Chief among them was Short's gun safe, which contained titles, deeds and other important documents. It contained not only his guns, but his sons' guns, too. Not to mention his life savings.

The safe should have been secure. His son, Kevin, had anchored it to the slab of Louie's house with big bolts. Big steel washers and heavy nuts held it snug, but the tornado that struck Louie's house April 27 took it away anyway.

"We thought it was going to be somewhere on the slab but in the rubble of the house," Kevin Short said. "We dug through all of that Monday morning, but it wasn't there. The only other place that it could go was in the lake."

Lake Conway is a big lake. It can hide a gun safe forever.

"There's a lot of water between our house and the Highway 89 Bridge," Kevin said. "We're thinking, 'A 30-by-24-by-70 gun safe. It's made of 3/16-inch metal and had all that gypsum fire insulation on the inside. It weighs 600 to 800 pounds with the guns in it. How far can this thing fly?' "

Failing to recover the safe was not an option. David Short, Kevin's brother, said his dad was morbidly depressed over its loss.

"My dad sat for a day and a half under that snag of an oak tree right there," David said. "He was done. He just sat there. He didn't say anything. His whole thing was the safe.

"I told him we're going to get that safe one way or another. Some way. Somehow."

That Monday, Steve Howard, Kevin's longtime fishing partner, and former Bassmaster Classic champion Ken Cook scanned the lake bottom with state-of-the-art, side-scan sonar looking for anything long and rectangular. They also poked around with a big magnet on a pole and with a telescoping lure retrieval pole.

That Tuesday, the lure retriever tapped something about 15 feet from the bank.

"Steve was standing knee deep in water we know is 6 or 7 feet deep," David said. "He said, 'I think I'm standing on it!' "

David fished out a pair of Louie's bluejeans and a pair of shoes from the rubble of Louie's house and jumped in the water. Howard groped around until he felt the door of the safe.

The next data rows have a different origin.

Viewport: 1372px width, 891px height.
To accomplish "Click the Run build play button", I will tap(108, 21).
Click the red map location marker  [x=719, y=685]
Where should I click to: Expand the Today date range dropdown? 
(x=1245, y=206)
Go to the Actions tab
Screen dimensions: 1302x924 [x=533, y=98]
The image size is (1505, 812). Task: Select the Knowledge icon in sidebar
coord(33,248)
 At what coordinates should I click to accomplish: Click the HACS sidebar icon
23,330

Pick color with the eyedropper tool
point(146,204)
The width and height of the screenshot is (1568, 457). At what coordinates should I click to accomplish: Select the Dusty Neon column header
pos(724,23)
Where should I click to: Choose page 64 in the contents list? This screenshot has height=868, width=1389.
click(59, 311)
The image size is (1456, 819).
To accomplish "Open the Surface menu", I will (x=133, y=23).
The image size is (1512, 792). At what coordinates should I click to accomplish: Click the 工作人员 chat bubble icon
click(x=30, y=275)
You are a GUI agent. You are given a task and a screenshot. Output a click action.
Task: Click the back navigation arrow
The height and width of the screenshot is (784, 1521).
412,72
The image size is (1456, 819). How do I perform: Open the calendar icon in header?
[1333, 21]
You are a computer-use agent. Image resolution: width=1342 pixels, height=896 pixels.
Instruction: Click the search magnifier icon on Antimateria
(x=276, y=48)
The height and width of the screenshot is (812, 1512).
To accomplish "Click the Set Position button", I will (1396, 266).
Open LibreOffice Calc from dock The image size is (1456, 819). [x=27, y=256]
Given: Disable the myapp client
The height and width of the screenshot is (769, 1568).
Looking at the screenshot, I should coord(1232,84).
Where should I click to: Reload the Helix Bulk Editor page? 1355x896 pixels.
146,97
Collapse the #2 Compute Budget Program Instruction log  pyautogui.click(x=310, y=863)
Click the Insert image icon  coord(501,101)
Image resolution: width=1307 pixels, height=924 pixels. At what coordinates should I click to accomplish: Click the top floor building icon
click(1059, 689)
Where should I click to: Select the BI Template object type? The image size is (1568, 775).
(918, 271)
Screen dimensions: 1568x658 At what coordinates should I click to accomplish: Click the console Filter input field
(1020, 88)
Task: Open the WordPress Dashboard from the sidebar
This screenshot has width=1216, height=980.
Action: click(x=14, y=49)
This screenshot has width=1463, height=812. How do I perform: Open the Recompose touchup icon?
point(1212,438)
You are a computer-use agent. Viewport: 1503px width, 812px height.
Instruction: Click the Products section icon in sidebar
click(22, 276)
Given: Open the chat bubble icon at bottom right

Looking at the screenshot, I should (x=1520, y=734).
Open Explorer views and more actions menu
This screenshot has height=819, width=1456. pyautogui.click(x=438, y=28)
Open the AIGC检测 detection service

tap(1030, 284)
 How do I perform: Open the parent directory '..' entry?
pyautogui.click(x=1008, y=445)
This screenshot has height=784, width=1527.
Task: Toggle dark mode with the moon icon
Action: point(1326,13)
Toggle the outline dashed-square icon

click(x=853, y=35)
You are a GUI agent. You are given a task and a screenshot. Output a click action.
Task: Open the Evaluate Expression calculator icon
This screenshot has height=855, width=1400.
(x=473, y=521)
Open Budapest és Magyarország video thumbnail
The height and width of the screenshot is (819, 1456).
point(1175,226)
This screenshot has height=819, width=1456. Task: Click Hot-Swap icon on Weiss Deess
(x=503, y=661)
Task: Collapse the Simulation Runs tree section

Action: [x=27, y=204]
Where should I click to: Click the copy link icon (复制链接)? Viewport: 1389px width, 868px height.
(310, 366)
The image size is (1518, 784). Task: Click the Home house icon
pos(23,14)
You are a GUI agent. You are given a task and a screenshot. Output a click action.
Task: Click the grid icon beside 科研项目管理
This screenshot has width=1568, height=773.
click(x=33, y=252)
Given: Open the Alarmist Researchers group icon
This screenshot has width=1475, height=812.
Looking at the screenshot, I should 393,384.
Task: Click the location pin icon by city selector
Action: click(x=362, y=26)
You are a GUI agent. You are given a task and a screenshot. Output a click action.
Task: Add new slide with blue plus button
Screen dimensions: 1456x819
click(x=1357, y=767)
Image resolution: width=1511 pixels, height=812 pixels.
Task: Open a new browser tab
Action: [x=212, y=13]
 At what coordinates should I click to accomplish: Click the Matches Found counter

"When I got my hands on it, I was like, 'Yeah. That's it!' " David said.

The safe rested on a giant limb of an old oak tree that the Shorts had pushed into the lake the previous year.

Kevin fetched a big tow strap, and David wrapped it around the safe and the limb. They attached the strap to a cable and hooked it to a backhoe. David rode atop the safe as the crew inched the thing to shore.

Louie came back to life as he watched the adventure unfold.

"All day Monday and Tuesday morning, that man was down in the dumps," Kevin said. "He went from being the most depressed man to the happiest, most optimistic man, all in the span of about five minutes. There was not a happier man on planet Earth than Louie Short when we pulled that safe onto the bank of Lake Conway, put the key in the lock, spun that combination and popped it open."

They removed the door on the bank and passed the guns up the steep hill through a human chain. The wooden gun stocks were all cracked, but none of the barrels were bent and nothing rusted. They also removed all of the paper items and laid them out carefully to dry.

David Short, a detective with the Conway Police Department, called his friends and co-workers to take a few guns to disassemble and clean.

"I called another buddy and asked him if I could bring him some guns to clean," David said. "He takes them home and cleans them a day or so later. There was a little water moccasin in one of the gun barrels. My buddy's a snake guy, but that scared him to death. I mean, I'd been toting that thing around in my truck and had it in my garage."

Louie downplayed the whole thing when asked about it. He said he was just happy the safe didn't hit him on its way to the lake.

"You can't even lift a corner of that safe because it's so heavy, so what would it have done to me?" Louie asked. "I'd have looked like a pancake."